Quando però accostiamo il paese scandinavo ai nostri pensieri di ascoltatori, siamo soliti individuarlo come una fucina inesauribile di realtà metal e melodic rock in varie forme e sfaccettature.
Non considerando invece che, da quelle parti, la musica è un discorso alquanto più vasto e complesso.
Da questa vastità, ad esempio, derivano gli ineffabili Reach, gruppo sorretto da un trio di artisti decisamente preparati ai quali vanno un po’ strette molte categorie che si vorrebbero prestabilite.
Arrivati con “Prophecy” al quarto disco in una carriera che li ha visti esordire nel 2012, i Reach sono, in effetti, una band rock non proprio nel modo canonico di intendere il termine. Nella loro proposta si trovano molti spunti differenti che si classificano con difficoltà all’interno di un filone univoco.
Hard rock, certo. Ma pure un pop rock raffinato di estrazione moderna e molto radiofonica. Ricercate sfumature brit pop, elementi di sonorità moderne ed ambiziosamente audaci nel volersi mostrare di facile ascolto sino ad occhieggiare al grande pubblico.
Un misto di Queen, Muse ed Imagine Dragons, con qualcosa dei Levara, richiami ai Toto, sino a scomodare Lenny Kravitz. Un po’ di AOR, una spruzzata pop e di alternative, con parecchia creatività ed una voce, quella del singer e chitarrista Ludvig Turner, di livello davvero molto alto per classe espressiva.
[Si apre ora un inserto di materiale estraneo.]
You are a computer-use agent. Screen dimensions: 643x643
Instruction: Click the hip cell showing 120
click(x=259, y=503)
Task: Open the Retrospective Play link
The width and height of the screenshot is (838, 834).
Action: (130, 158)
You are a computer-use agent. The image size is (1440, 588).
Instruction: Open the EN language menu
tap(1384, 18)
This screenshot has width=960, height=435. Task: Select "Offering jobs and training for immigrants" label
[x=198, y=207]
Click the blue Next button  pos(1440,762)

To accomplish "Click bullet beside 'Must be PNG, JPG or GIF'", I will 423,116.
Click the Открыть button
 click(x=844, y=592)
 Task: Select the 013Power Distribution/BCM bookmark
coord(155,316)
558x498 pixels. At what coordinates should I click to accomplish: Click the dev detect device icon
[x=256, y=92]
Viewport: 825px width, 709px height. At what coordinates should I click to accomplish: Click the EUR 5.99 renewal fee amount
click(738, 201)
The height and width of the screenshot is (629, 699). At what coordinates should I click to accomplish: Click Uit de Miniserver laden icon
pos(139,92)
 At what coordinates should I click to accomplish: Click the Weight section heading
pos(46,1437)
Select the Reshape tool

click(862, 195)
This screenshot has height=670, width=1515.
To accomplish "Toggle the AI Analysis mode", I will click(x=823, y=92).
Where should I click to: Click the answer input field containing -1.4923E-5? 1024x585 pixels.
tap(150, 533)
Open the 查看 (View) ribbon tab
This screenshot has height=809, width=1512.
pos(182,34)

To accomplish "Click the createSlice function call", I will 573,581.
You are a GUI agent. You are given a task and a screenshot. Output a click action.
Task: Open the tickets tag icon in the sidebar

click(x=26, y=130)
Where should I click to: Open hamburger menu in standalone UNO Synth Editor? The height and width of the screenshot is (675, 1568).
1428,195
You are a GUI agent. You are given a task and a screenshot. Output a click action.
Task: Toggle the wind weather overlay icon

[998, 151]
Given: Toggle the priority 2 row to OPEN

Un bel menù, apparecchiato per un’audience necessariamente ricettiva ed un po’ aperta di vedute, che riesce a soddisfare in virtù di brani spesso divertenti ed accessibili, per quanto, mai dozzinali.
E insomma, per rendere concrete canzoni come “Little Dreams”, “A Beautiful Life“, “Psycho Violence” e “Grand Finale” bisogna saperci fare, avere coscienza dei propri mezzi e possedere un estro vincente per bilanciare cori, melodie di facile ascolto ed una evidente attitudine rock a fare da collante.
C’è dunque parecchio da ascoltare in “Prophecy”. Senza fretta e con un po’ di voglia di scoprire qualcosa di un pizzico diverso dal solito, c’è la possibilità sincera di trovare una cosa nuova, forse non proprio tradizionale per le orecchie del tipico ascoltatore di hard rock ma comunque gratificante.
Nel giro di tre – quattro passaggi, il disco cattura e non lascia più.
Il sintomo chiaro di un prodotto molto ben costruito e confezionato nei dettagli da tre artisti assoltamente talentuosi.